_Texte fourni_
Amies dans la vie, Deborah Feldam, lance l’idée à Anna Winger d’en faire une série. La scénariste touchée par l’histoire accepte le challenge, mais à condition d’être libre dans l’oeuvre originale. Une oeuvre très personnelle, dans laquelle Anna Winger confie à Kevin Elarbi qu’elle a eu l’autorisation de modifier quelques passages pour mieux l’adapter à l’écran.

Quatre épisodes de 50 min, qui embarquent les spectateurs dans une course folle. Unorthodox suit les pas d’Esther Shapiro (Shira Haas), une jeune femme issue de la communauté hassidique de Brooklyn. Esther Shapiro est en quête de sa propre identité et tente de trouver sa place dans cette communauté juive ultra-orthodoxe à laquelle elle fait partie. Une religion qui lui impose son époux Yakov Shapiro (Amit Rahav). Un mariage forcé qui va vite devenir un enfer, avec une belle-famille qui lui reproche de manquer à son seul devoir : enfanter. Si au début, elle pensait se complaire dans cette vie, elle va vite se sentir oppressée et étrangère à cet entourage.

_Consignes de l'exercice_
A) Pourriez-vous recopier le texte sur la série Unorthodox en partant des mots « Quatre épisodes de » et en vous arrêtant après « à cet entourage. », tout en remplaçant « course folle » par « aventure haletante » ?
B) Pouvez-vous poursuivre le texte sur la série Unorthodox à partir de sa dernière phrase ?
Les données n'ont aucun rôle dans ce travail.

_Données fournies_
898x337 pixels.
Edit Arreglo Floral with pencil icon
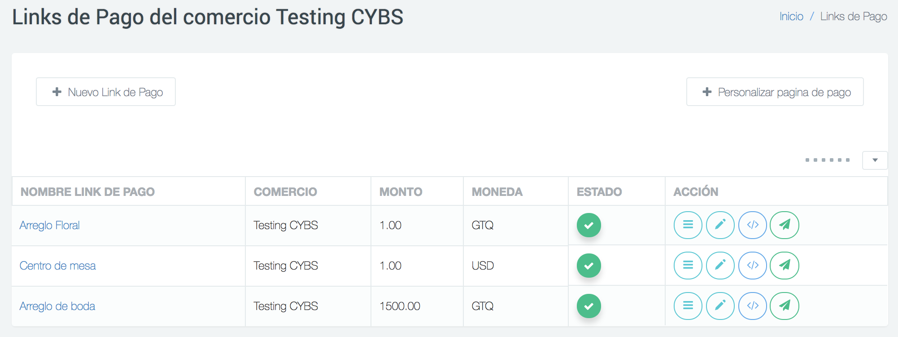coord(720,225)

_Réponses aux consignes_
A)
Quatre épisodes de 50 min, qui embarquent les spectateurs dans une aventure haletante. Unorthodox suit les pas d’Esther Shapiro (Shira Haas), une jeune femme issue de la communauté hassidique de Brooklyn. Esther Shapiro est en quête de sa propre identité et tente de trouver sa place dans cette communauté juive ultra-orthodoxe à laquelle elle fait partie. Une religion qui lui impose son époux Yakov Shapiro (Amit Rahav). Un mariage forcé qui va vite devenir un enfer, avec une belle-famille qui lui reproche de manquer à son seul devoir : enfanter. Si au début, elle pensait se complaire dans cette vie, elle va vite se sentir oppressée et étrangère à cet entourage.

B)
Dans le plus grand des silences, Esther Shapiro ou ‘Esty’, décide de s’enfuir pour Berlin. Une ville dans laquelle elle découvre la liberté d’être une femme. Elle apprend à se connaître, se laisse tenter par les joies que la vie a à lui offrir. Passionnée par la musique, elle peut enfin se donner à cet art qui n’est pas ici interdit aux femmes. Une passion qui l’amène sur le chemin d’une nouvelle famille de coeur. Ils sont tous différents et pourtant elle se sent proche d’eux. « Quelqu’un peut être différent de toi, avoir une autre couleur de peau, une autre manière de se coiffer, alors que pourtant, il pourrait être plus familier que ce que tu penserais et ça, c’est le message de la série et c’est pour ça que je pense que la série parle à autant de gens dans le monde », confie Anna Winger.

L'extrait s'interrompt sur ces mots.